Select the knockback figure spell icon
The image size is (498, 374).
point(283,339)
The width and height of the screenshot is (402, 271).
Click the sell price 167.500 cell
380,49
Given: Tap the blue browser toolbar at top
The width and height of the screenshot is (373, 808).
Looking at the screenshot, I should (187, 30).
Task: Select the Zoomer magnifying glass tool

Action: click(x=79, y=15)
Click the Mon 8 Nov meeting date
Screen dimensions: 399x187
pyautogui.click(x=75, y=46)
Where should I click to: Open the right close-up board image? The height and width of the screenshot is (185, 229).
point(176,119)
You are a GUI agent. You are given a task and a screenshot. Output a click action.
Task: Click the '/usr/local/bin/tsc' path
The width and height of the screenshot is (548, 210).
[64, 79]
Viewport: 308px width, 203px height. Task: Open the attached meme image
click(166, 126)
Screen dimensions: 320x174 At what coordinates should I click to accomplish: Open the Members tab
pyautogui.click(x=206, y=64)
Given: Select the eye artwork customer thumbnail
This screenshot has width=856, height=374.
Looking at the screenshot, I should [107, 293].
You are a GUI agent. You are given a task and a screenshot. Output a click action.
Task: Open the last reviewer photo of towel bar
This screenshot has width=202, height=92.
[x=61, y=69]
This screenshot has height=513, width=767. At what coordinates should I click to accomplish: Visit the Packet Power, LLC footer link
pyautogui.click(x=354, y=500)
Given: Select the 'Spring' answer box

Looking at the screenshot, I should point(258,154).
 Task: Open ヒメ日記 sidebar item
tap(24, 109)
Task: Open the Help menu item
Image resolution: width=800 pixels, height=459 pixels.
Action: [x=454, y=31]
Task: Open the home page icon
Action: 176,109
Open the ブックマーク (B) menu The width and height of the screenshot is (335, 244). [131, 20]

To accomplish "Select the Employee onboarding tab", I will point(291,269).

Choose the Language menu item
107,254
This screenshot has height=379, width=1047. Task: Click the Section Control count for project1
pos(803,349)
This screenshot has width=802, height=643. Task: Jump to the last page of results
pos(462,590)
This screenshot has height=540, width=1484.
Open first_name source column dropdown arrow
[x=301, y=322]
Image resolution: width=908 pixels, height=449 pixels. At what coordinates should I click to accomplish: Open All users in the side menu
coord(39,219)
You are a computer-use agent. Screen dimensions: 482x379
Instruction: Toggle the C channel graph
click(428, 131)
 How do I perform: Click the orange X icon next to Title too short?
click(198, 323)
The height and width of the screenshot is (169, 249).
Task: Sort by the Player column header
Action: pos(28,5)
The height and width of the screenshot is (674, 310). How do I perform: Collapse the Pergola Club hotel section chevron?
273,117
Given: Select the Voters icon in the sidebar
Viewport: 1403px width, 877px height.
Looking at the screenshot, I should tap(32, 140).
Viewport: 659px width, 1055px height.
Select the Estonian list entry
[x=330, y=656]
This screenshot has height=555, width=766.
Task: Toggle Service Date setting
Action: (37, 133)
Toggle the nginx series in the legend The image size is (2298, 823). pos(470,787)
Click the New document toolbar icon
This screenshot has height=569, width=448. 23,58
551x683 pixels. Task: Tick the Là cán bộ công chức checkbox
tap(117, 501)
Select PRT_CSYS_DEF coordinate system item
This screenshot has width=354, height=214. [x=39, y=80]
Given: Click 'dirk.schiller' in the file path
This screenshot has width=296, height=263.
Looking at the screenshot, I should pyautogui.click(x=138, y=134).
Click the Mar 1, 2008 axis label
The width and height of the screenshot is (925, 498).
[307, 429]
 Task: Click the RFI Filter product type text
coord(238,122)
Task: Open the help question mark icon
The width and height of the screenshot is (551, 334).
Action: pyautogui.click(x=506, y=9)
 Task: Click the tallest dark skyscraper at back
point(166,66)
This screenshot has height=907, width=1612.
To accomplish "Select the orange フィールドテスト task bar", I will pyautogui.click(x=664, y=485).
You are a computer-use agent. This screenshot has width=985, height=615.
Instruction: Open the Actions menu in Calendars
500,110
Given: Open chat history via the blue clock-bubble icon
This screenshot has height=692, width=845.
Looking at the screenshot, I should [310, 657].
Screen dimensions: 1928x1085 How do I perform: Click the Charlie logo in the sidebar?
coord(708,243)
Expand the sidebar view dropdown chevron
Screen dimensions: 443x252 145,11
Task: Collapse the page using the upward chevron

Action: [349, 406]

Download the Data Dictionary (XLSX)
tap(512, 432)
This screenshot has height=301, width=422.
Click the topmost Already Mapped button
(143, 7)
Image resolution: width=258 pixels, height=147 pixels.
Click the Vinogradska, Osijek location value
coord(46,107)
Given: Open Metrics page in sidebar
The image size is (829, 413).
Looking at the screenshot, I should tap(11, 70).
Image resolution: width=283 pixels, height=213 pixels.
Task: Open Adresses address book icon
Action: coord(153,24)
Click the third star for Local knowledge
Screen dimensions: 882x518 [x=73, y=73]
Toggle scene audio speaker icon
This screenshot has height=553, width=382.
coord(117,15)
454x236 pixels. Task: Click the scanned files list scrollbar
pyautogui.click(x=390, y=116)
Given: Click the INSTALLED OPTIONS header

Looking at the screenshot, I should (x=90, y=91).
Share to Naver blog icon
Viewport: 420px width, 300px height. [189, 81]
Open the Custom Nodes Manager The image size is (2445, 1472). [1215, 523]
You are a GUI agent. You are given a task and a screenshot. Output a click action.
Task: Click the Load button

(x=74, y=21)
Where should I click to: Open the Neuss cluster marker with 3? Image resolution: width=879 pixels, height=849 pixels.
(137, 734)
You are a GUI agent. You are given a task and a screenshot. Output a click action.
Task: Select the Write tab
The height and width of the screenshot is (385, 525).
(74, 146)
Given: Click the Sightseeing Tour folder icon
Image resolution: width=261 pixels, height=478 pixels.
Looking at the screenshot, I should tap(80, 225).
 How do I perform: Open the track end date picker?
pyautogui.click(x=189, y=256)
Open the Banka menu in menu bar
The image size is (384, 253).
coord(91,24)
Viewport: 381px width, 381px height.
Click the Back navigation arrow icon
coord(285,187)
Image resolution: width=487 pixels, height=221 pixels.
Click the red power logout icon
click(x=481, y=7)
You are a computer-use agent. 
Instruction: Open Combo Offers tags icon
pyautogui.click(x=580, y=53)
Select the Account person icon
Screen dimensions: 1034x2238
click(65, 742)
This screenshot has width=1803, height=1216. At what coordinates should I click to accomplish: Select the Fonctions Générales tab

§ Problem requirements: Write out every line of the records above as a numbered list, leaving out the blank lines.

§ Exercise answer:
1. Select the knockback figure spell icon
2. The image size is (498, 374).
3. point(283,339)
4. The width and height of the screenshot is (402, 271).
5. Click the sell price 167.500 cell
6. 380,49
7. Given: Tap the blue browser toolbar at top
8. The width and height of the screenshot is (373, 808).
9. Looking at the screenshot, I should (187, 30).
10. Task: Select the Zoomer magnifying glass tool
11. Action: click(x=79, y=15)
12. Click the Mon 8 Nov meeting date
13. Screen dimensions: 399x187
14. pyautogui.click(x=75, y=46)
15. Where should I click to: Open the right close-up board image? The height and width of the screenshot is (185, 229).
16. point(176,119)
17. You are a GUI agent. You are given a task and a screenshot. Output a click action.
18. Task: Click the '/usr/local/bin/tsc' path
19. The width and height of the screenshot is (548, 210).
20. [64, 79]
21. Viewport: 308px width, 203px height. Task: Open the attached meme image
22. click(166, 126)
23. Screen dimensions: 320x174 At what coordinates should I click to accomplish: Open the Members tab
24. pyautogui.click(x=206, y=64)
25. Given: Select the eye artwork customer thumbnail
26. This screenshot has width=856, height=374.
27. Looking at the screenshot, I should [107, 293].
28. You are a GUI agent. You are given a task and a screenshot. Output a click action.
29. Task: Open the last reviewer photo of towel bar
30. This screenshot has width=202, height=92.
31. [x=61, y=69]
32. This screenshot has height=513, width=767. At what coordinates should I click to accomplish: Visit the Packet Power, LLC footer link
33. pyautogui.click(x=354, y=500)
34. Given: Select the 'Spring' answer box
35. Looking at the screenshot, I should point(258,154).
36.  Task: Open ヒメ日記 sidebar item
37. tap(24, 109)
38. Task: Open the Help menu item
39. Image resolution: width=800 pixels, height=459 pixels.
40. Action: [x=454, y=31]
41. Task: Open the home page icon
42. Action: 176,109
43. Open the ブックマーク (B) menu The width and height of the screenshot is (335, 244). [131, 20]
44. To accomplish "Select the Employee onboarding tab", I will point(291,269).
45. Choose the Language menu item
46. 107,254
47. This screenshot has height=379, width=1047. Task: Click the Section Control count for project1
48. pos(803,349)
49. This screenshot has width=802, height=643. Task: Jump to the last page of results
50. pos(462,590)
51. This screenshot has height=540, width=1484.
52. Open first_name source column dropdown arrow
53. [x=301, y=322]
54. Image resolution: width=908 pixels, height=449 pixels. At what coordinates should I click to accomplish: Open All users in the side menu
55. coord(39,219)
56. You are a computer-use agent. Screen dimensions: 482x379
57. Instruction: Toggle the C channel graph
58. click(428, 131)
59.  How do I perform: Click the orange X icon next to Title too short?
60. click(198, 323)
61. The height and width of the screenshot is (169, 249).
62. Task: Sort by the Player column header
63. Action: pos(28,5)
64. The height and width of the screenshot is (674, 310). How do I perform: Collapse the Pergola Club hotel section chevron?
65. 273,117
66. Given: Select the Voters icon in the sidebar
67. Viewport: 1403px width, 877px height.
68. Looking at the screenshot, I should tap(32, 140).
69. Viewport: 659px width, 1055px height.
70. Select the Estonian list entry
71. [x=330, y=656]
72. This screenshot has height=555, width=766.
73. Task: Toggle Service Date setting
74. Action: (37, 133)
75. Toggle the nginx series in the legend The image size is (2298, 823). pos(470,787)
76. Click the New document toolbar icon
77. This screenshot has height=569, width=448. 23,58
78. 551x683 pixels. Task: Tick the Là cán bộ công chức checkbox
79. tap(117, 501)
80. Select PRT_CSYS_DEF coordinate system item
81. This screenshot has width=354, height=214. [x=39, y=80]
82. Given: Click 'dirk.schiller' in the file path
83. This screenshot has width=296, height=263.
84. Looking at the screenshot, I should pyautogui.click(x=138, y=134).
85. Click the Mar 1, 2008 axis label
86. The width and height of the screenshot is (925, 498).
87. [307, 429]
88.  Task: Click the RFI Filter product type text
89. coord(238,122)
90. Task: Open the help question mark icon
91. The width and height of the screenshot is (551, 334).
92. Action: pyautogui.click(x=506, y=9)
93.  Task: Click the tallest dark skyscraper at back
94. point(166,66)
95. This screenshot has height=907, width=1612.
96. To accomplish "Select the orange フィールドテスト task bar", I will pyautogui.click(x=664, y=485).
97. You are a computer-use agent. This screenshot has width=985, height=615.
98. Instruction: Open the Actions menu in Calendars
99. 500,110
100. Given: Open chat history via the blue clock-bubble icon
101. This screenshot has height=692, width=845.
102. Looking at the screenshot, I should [310, 657].
103. Screen dimensions: 1928x1085 How do I perform: Click the Charlie logo in the sidebar?
104. coord(708,243)
105. Expand the sidebar view dropdown chevron
106. Screen dimensions: 443x252 145,11
107. Task: Collapse the page using the upward chevron
108. Action: [349, 406]
109. Download the Data Dictionary (XLSX)
110. tap(512, 432)
111. This screenshot has height=301, width=422.
112. Click the topmost Already Mapped button
113. (143, 7)
114. Image resolution: width=258 pixels, height=147 pixels.
115. Click the Vinogradska, Osijek location value
116. coord(46,107)
117. Given: Open Metrics page in sidebar
118. The image size is (829, 413).
119. Looking at the screenshot, I should tap(11, 70).
120. Image resolution: width=283 pixels, height=213 pixels.
121. Task: Open Adresses address book icon
122. Action: coord(153,24)
123. Click the third star for Local knowledge
124. Screen dimensions: 882x518 [x=73, y=73]
125. Toggle scene audio speaker icon
126. This screenshot has height=553, width=382.
127. coord(117,15)
128. 454x236 pixels. Task: Click the scanned files list scrollbar
129. pyautogui.click(x=390, y=116)
130. Given: Click the INSTALLED OPTIONS header
131. Looking at the screenshot, I should (x=90, y=91).
132. Share to Naver blog icon
133. Viewport: 420px width, 300px height. [189, 81]
134. Open the Custom Nodes Manager The image size is (2445, 1472). [1215, 523]
135. You are a GUI agent. You are given a task and a screenshot. Output a click action.
136. Task: Click the Load button
137. (x=74, y=21)
138. Where should I click to: Open the Neuss cluster marker with 3? Image resolution: width=879 pixels, height=849 pixels.
139. (137, 734)
140. You are a GUI agent. You are given a task and a screenshot. Output a click action.
141. Task: Select the Write tab
142. The height and width of the screenshot is (385, 525).
143. (74, 146)
144. Given: Click the Sightseeing Tour folder icon
145. Image resolution: width=261 pixels, height=478 pixels.
146. Looking at the screenshot, I should tap(80, 225).
147.  How do I perform: Open the track end date picker?
148. pyautogui.click(x=189, y=256)
149. Open the Banka menu in menu bar
150. The image size is (384, 253).
151. coord(91,24)
152. Viewport: 381px width, 381px height.
153. Click the Back navigation arrow icon
154. coord(285,187)
155. Image resolution: width=487 pixels, height=221 pixels.
156. Click the red power logout icon
157. click(x=481, y=7)
158. You are a computer-use agent. 
159. Instruction: Open Combo Offers tags icon
160. pyautogui.click(x=580, y=53)
161. Select the Account person icon
162. Screen dimensions: 1034x2238
163. click(65, 742)
164. This screenshot has width=1803, height=1216. At what coordinates should I click to accomplish: Select the Fonctions Générales tab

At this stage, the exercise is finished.